• [WHAT THE TASK ASKS]: The lines below, from the one containing "Contact Us (83, 2415)" through the one containing "[facebook] (13, 8)", should be set down exactly, with no pictures and nothing else.

• [INFORMATION PROVIDED]:
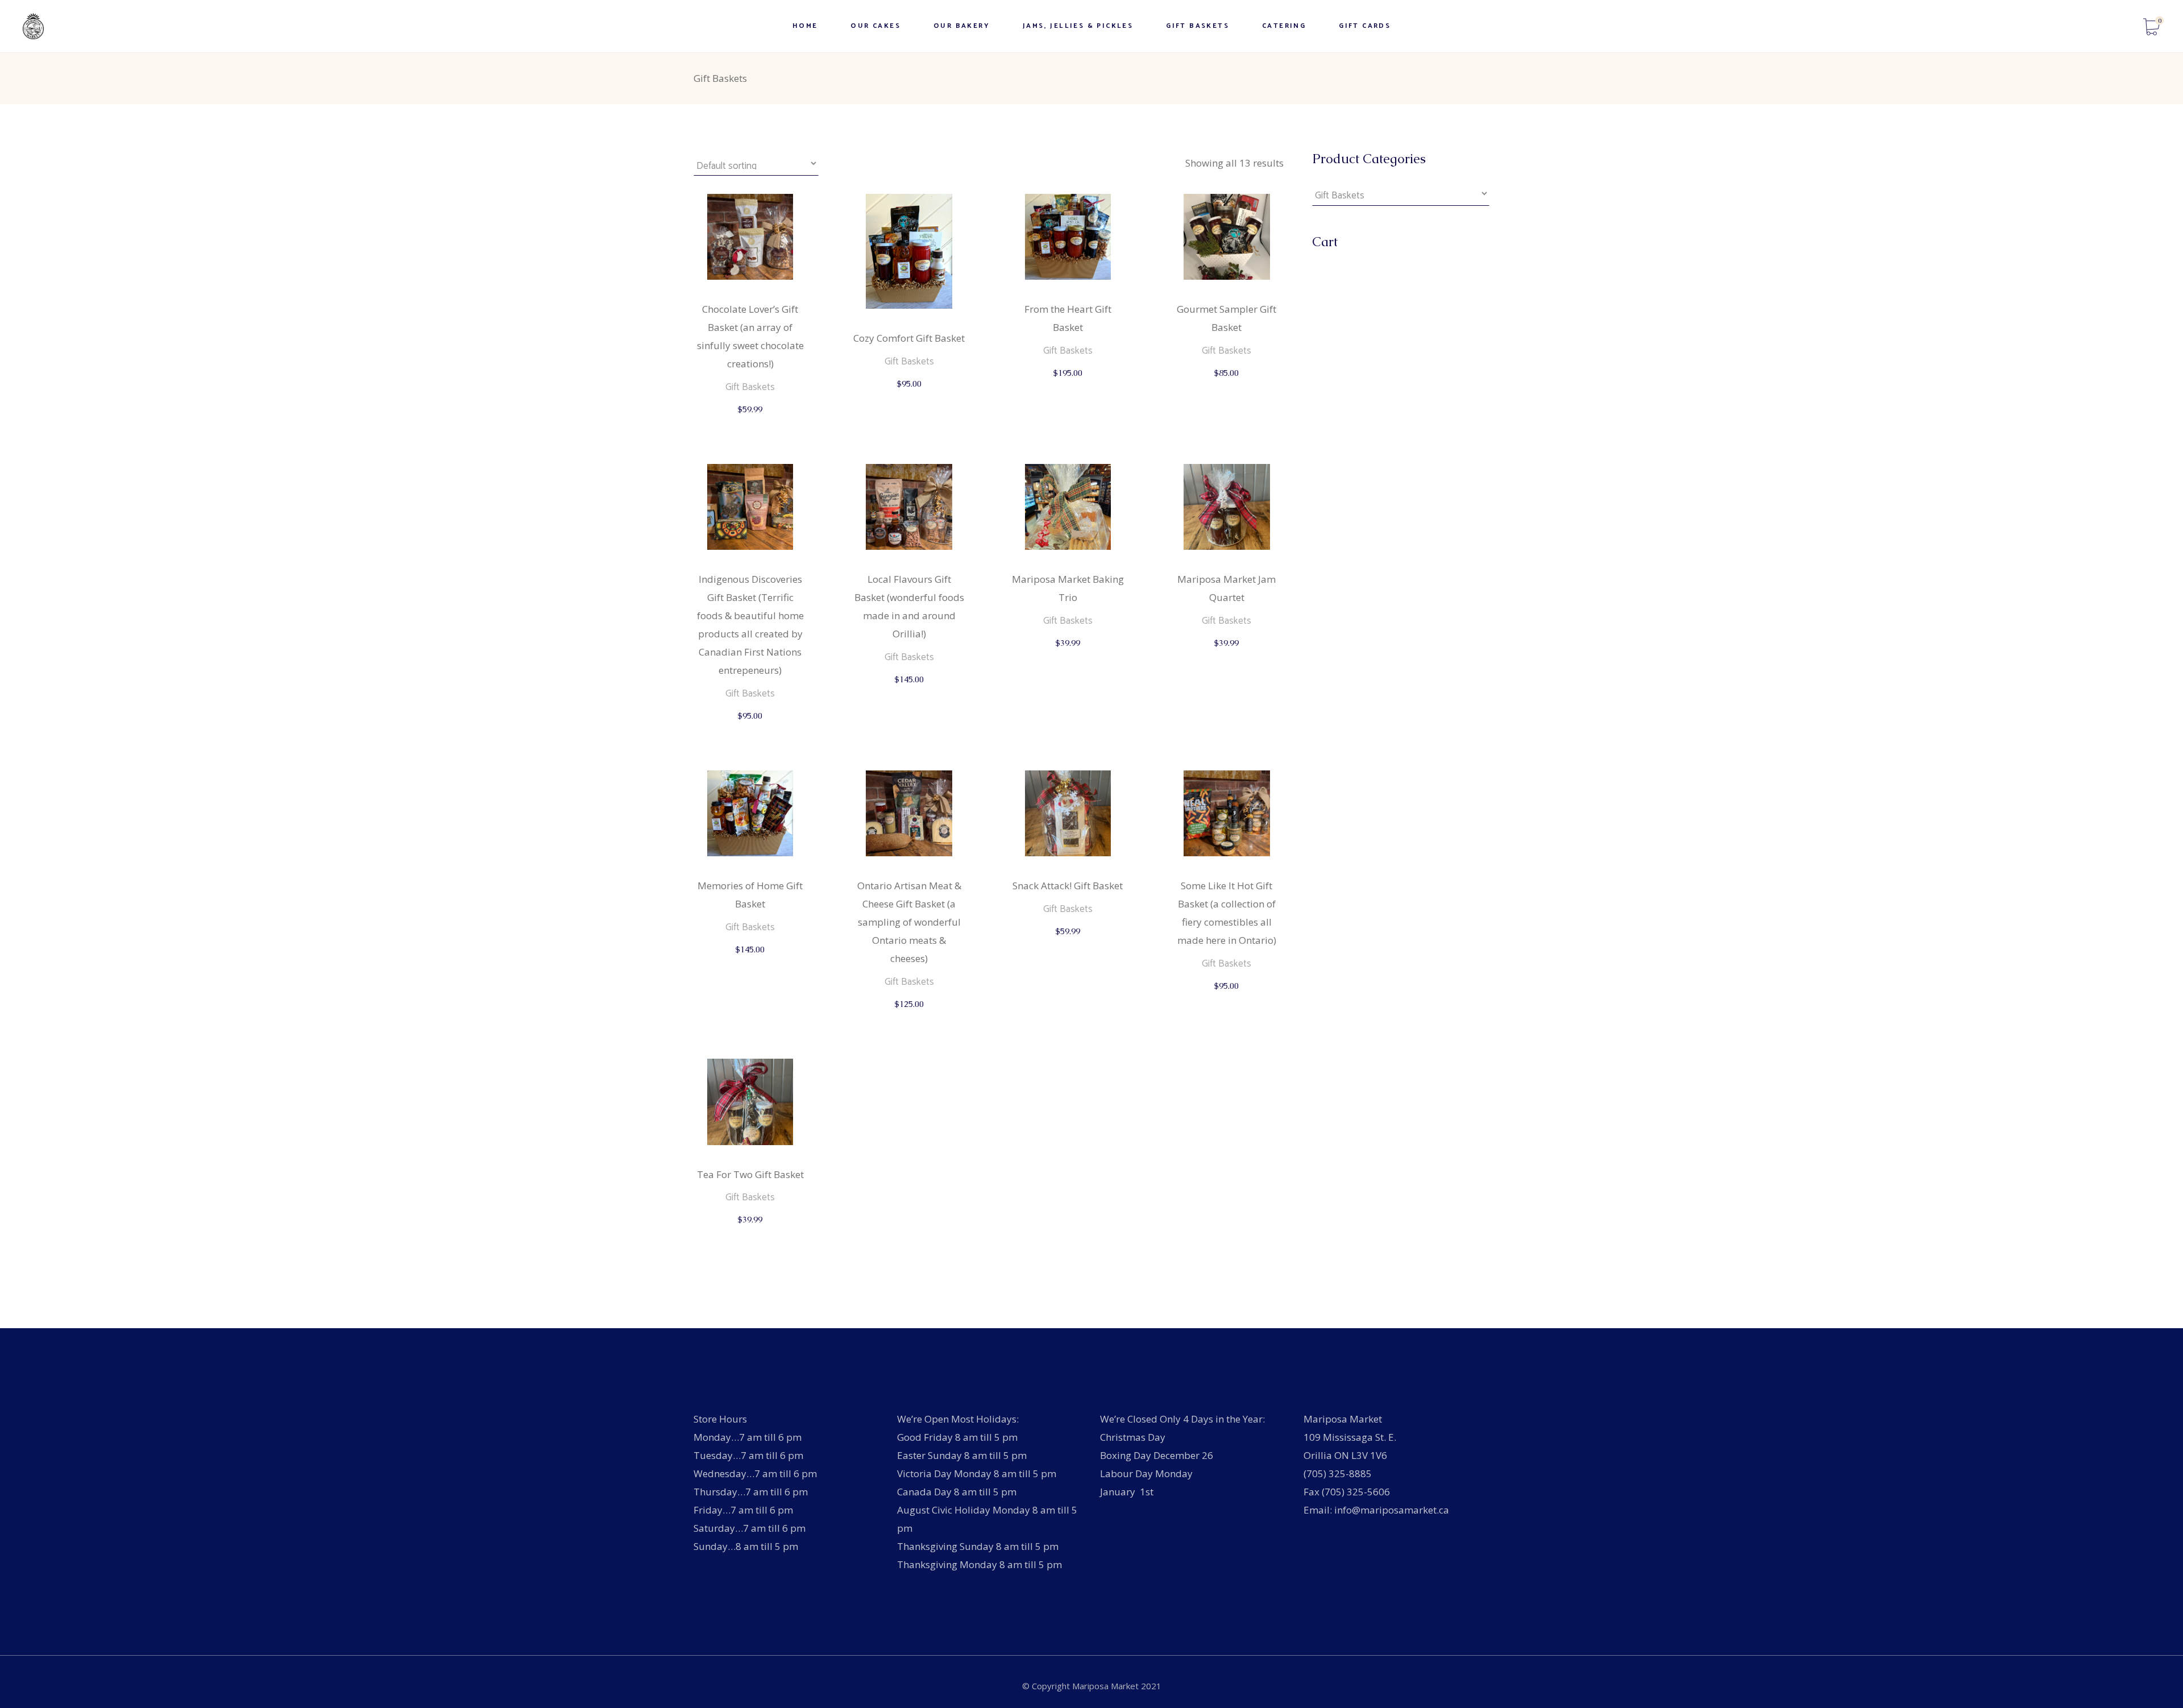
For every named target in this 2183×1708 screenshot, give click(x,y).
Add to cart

--

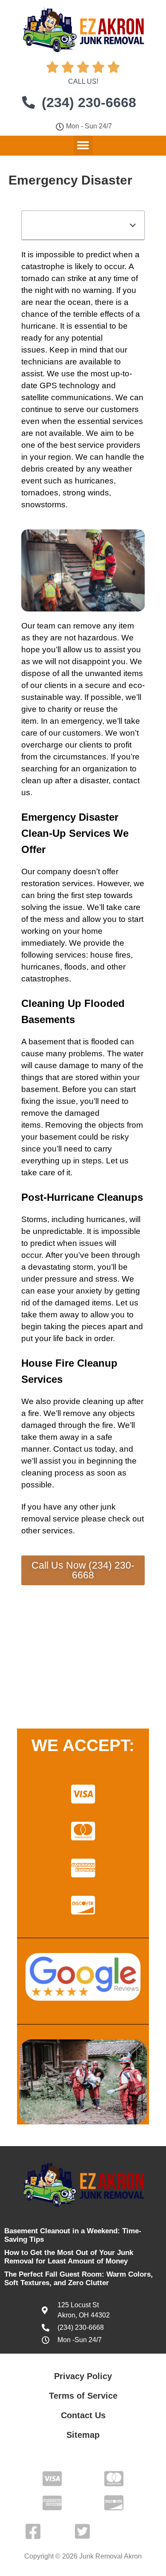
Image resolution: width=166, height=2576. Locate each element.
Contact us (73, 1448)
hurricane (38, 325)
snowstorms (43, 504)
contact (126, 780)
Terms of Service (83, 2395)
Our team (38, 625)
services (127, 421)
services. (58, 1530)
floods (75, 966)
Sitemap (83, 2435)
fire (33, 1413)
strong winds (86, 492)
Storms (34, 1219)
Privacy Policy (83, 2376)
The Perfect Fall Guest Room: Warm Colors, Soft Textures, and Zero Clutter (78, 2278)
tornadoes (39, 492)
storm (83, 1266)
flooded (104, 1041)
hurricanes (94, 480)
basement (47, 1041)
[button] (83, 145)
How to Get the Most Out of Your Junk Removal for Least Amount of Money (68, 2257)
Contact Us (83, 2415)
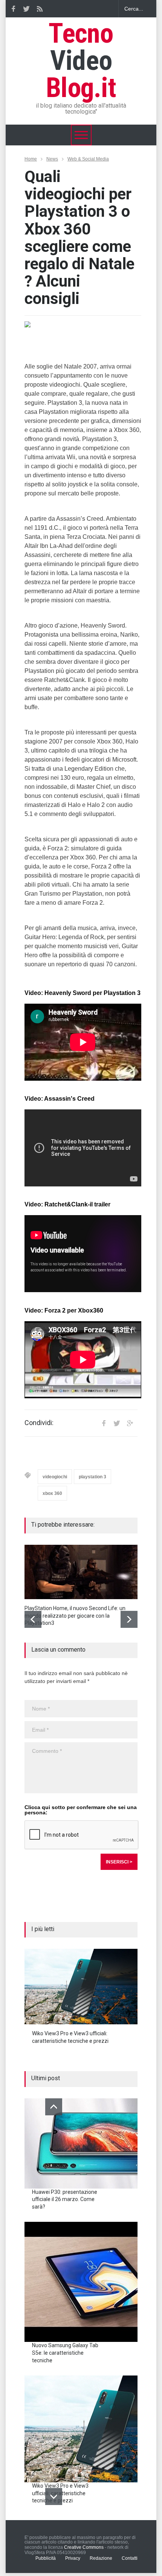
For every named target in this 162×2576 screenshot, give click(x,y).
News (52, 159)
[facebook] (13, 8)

• [TASK RESULT]:
Contact Us (83, 2415)
For every named target in this 162×2576 screenshot, give click(x,y).
News (52, 159)
[facebook] (13, 8)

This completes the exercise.